Your response should be every line from the entries that includes the string "Toggle".

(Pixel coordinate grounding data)
**********
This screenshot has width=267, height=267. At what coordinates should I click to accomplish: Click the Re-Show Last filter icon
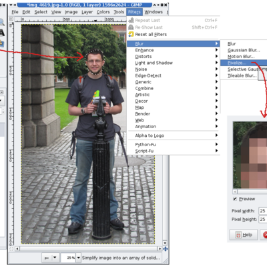point(131,27)
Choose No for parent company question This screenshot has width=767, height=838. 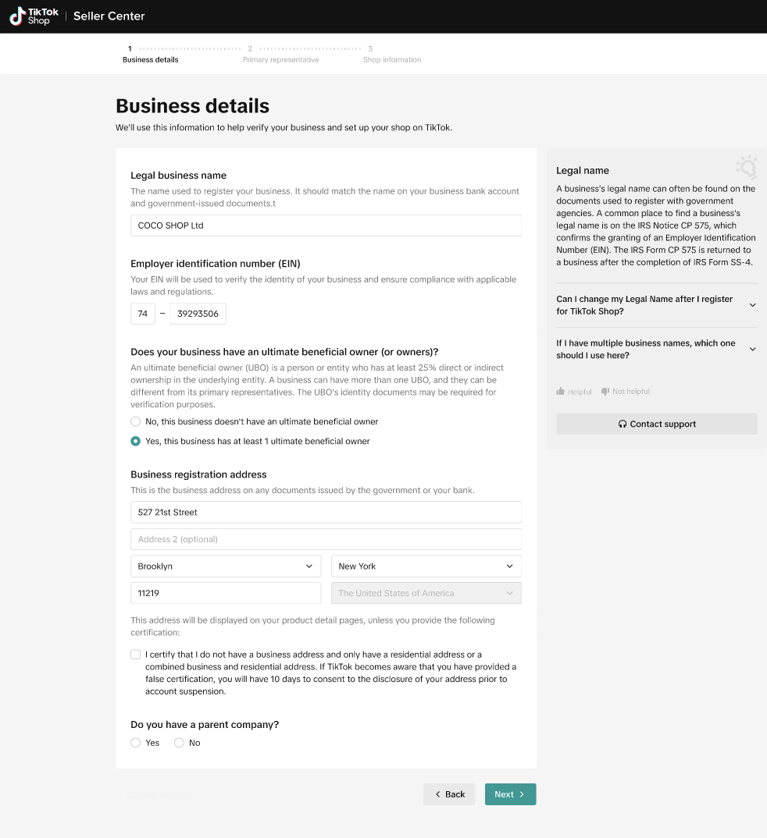180,743
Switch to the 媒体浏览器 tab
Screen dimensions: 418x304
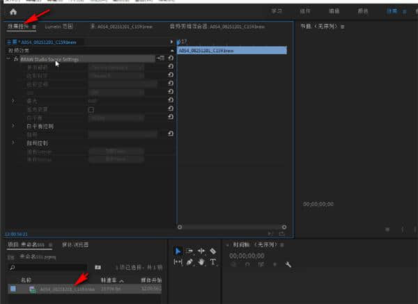[77, 245]
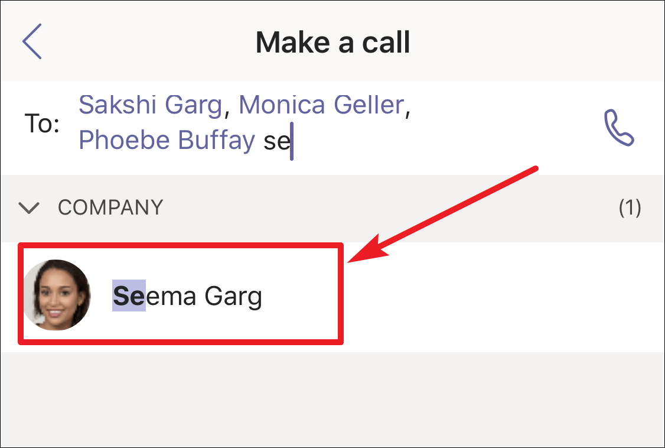Screen dimensions: 665x448
Task: Select the Sakshi Garg recipient
Action: [x=151, y=105]
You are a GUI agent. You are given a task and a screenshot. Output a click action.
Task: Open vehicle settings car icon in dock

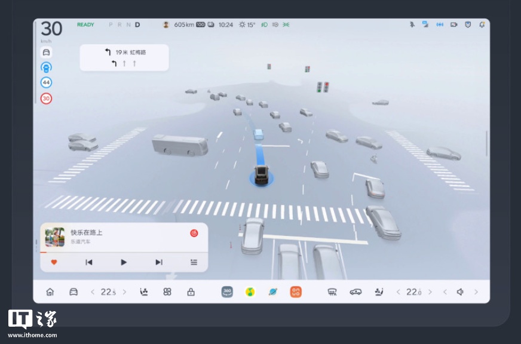pos(73,292)
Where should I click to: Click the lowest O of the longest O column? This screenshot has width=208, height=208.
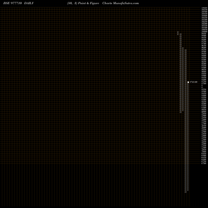click(x=186, y=192)
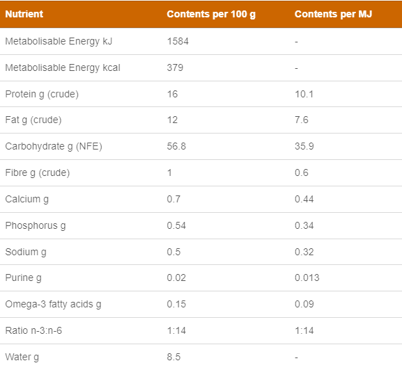Click the Nutrient column header
Image resolution: width=402 pixels, height=370 pixels.
click(x=24, y=14)
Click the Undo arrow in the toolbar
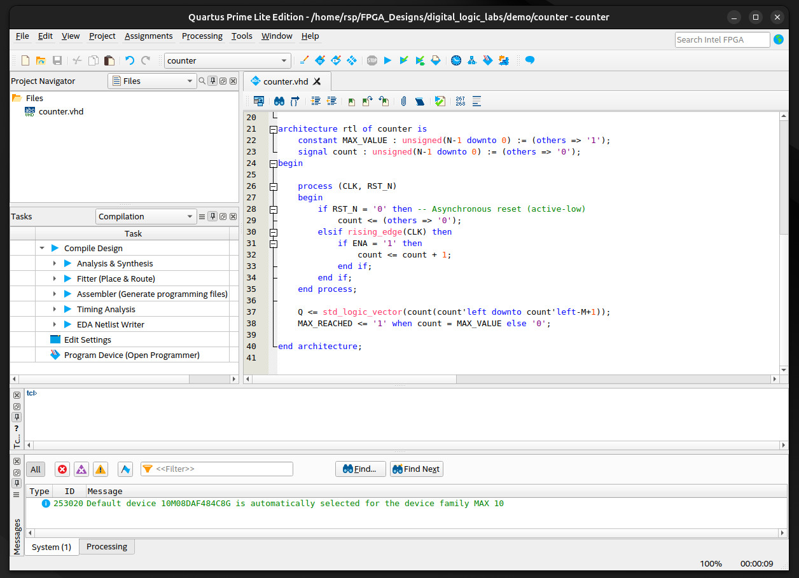This screenshot has height=578, width=799. point(130,60)
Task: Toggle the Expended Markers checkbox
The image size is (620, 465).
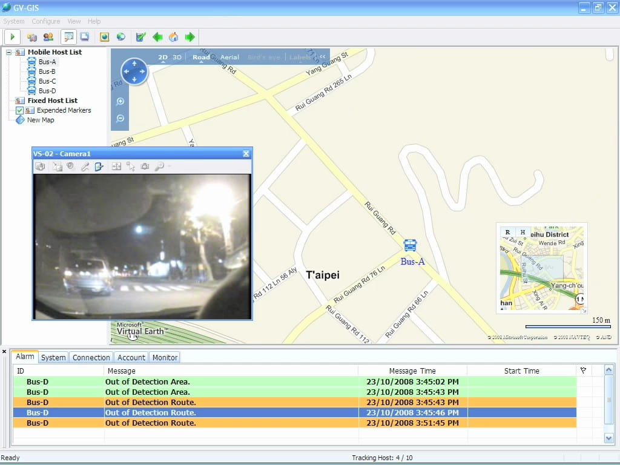Action: pos(19,110)
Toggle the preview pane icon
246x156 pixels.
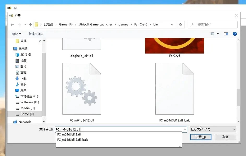click(226, 34)
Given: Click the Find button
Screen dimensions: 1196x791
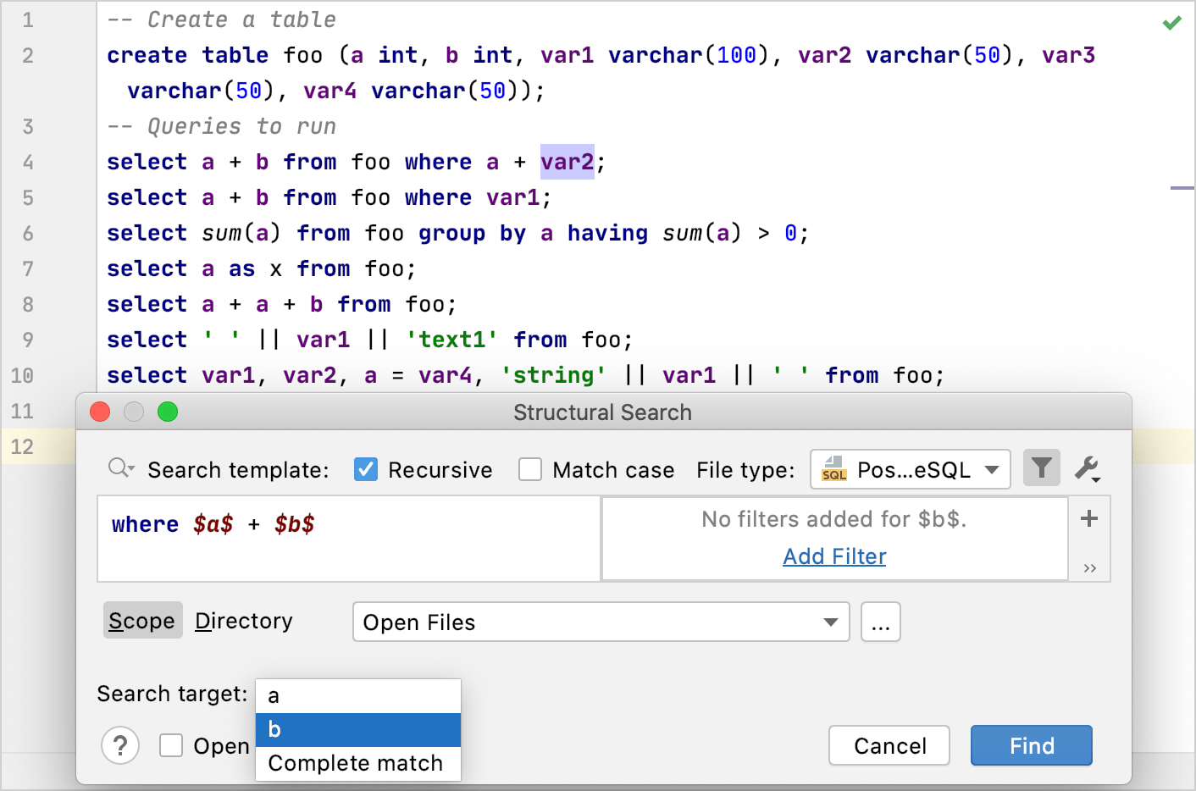Looking at the screenshot, I should tap(1031, 745).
**********
PROBLEM SOLUTION>
Task: Toggle the Expended Markers checkbox
Toggle the preview pane icon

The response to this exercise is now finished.